The recent release of the NCTQ report on secondary teacher preparation programs highlights the positives and negatives of hundreds of undergraduate-level programs across the country. It’s clear in the report, that while some programs get it right, systematically there needs to be a shift in the methodologies that are preparing our future teachers.

This becomes especially true when discussing the differences in how we prepare our elementary and secondary school teachers. Teacher preparation programs do a much better job of preparing secondary teachers than they do in preparing elementary school teachers. While only 6% of programs preparing secondary teachers have a D or F grade, over 50% of programs preparing elementary grade levels received a D or F grade, largely due to the poor quality of content preparation.

Content knowledge, preparation, and certification guidelines reveal themselves as the major themes in NCTQ’s report, and for good reason. After all, according to NCTQ, teachers who have strong subject-matter expertise are far more effective than those who don’t. With English and mathematics teachers, we seem to be okay; 99% of such teachers majored in those particular subjects. The real concern comes into play when discussing social studies and science preparation programs because state certification standards are so broad surrounding these subjects. NCTQ ratings are much lower for those programs that allow their teacher candidates to teach different subjects under the same umbrella certification (for example, a science teacher who teaches biology, physics, AND chemistry rather than focusing on one specific subject area) rather than developing expertise in a single subject. Interestingly, this issue may be due in part to schools and states historically prioritizing flexibility rather than quality.
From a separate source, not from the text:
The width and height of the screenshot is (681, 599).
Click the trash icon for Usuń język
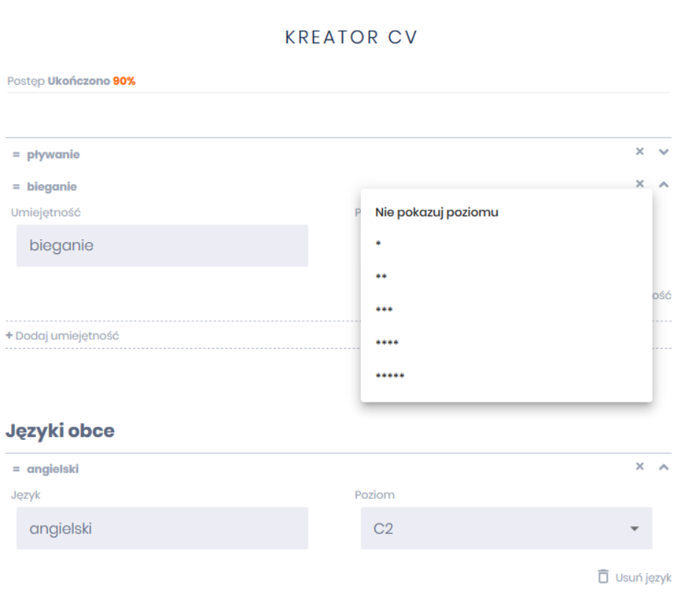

NCTQ provides several recommendations for improving preparation programs, including requiring more content-specific licensure, stronger admission requirements for candidates, and the development of functioning partnerships districts and the preparation programs that provide a pipeline of talent for their schools.

At America Succeeds, we believe business leaders have vested interest in improving  educator preparation programs. By empowering teachers through stronger preparation to meet the challenges they’ll face in the classroom, states can ensure they’re giving every student equal opportunities – including a great teacher in every classroom – and preparing them to become tomorrow’s leaders. States would be wise to include business leaders in the conversation between schools, districts, and states, and utilize their expertise and collective voice as a powerful lever for advancing positive policy changes.